**Input material:**

#####

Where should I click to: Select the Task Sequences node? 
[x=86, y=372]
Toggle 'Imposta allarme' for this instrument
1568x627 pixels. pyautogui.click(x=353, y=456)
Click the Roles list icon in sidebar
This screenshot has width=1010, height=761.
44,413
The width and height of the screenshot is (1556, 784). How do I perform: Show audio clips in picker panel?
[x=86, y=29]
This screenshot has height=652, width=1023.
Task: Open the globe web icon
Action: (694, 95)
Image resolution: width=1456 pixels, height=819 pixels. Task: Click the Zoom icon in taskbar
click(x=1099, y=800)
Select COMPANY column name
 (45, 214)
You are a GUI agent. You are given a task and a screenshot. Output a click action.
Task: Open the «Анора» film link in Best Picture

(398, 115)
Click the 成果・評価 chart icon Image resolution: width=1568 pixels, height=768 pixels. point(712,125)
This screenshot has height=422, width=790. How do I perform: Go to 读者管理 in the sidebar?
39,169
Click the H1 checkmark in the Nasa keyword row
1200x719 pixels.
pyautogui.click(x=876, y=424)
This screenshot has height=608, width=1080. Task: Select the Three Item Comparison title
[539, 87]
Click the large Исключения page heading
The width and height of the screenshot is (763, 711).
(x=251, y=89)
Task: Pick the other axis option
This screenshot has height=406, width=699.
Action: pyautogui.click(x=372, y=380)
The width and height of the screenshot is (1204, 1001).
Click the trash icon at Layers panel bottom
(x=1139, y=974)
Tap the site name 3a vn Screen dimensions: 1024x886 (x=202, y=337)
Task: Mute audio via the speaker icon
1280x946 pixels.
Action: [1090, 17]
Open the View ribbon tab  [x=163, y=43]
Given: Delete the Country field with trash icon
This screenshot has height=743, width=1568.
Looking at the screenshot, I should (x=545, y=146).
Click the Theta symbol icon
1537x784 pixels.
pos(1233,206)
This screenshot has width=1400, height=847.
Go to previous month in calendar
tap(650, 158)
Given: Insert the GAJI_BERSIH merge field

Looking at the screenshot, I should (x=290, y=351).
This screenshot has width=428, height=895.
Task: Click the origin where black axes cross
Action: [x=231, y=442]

#####

**Task details:**
Rewrite the lines from the one containing "This screenshot has height=422, width=790." through the end, inclusive, changing "trash icon" to "bin icon" and leaving everything else as it is.

**Complete response:**
This screenshot has height=422, width=790. How do I perform: Go to 读者管理 in the sidebar?
39,169
Click the H1 checkmark in the Nasa keyword row
1200x719 pixels.
pyautogui.click(x=876, y=424)
This screenshot has height=608, width=1080. Task: Select the Three Item Comparison title
[539, 87]
Click the large Исключения page heading
The width and height of the screenshot is (763, 711).
(x=251, y=89)
Task: Pick the other axis option
This screenshot has height=406, width=699.
Action: pyautogui.click(x=372, y=380)
The width and height of the screenshot is (1204, 1001).
Click the bin icon at Layers panel bottom
(x=1139, y=974)
Tap the site name 3a vn Screen dimensions: 1024x886 (x=202, y=337)
Task: Mute audio via the speaker icon
1280x946 pixels.
Action: [1090, 17]
Open the View ribbon tab  [x=163, y=43]
Given: Delete the Country field with bin icon
This screenshot has height=743, width=1568.
Looking at the screenshot, I should (x=545, y=146).
Click the Theta symbol icon
1537x784 pixels.
pos(1233,206)
This screenshot has width=1400, height=847.
Go to previous month in calendar
tap(650, 158)
Given: Insert the GAJI_BERSIH merge field

Looking at the screenshot, I should (x=290, y=351).
This screenshot has width=428, height=895.
Task: Click the origin where black axes cross
Action: [x=231, y=442]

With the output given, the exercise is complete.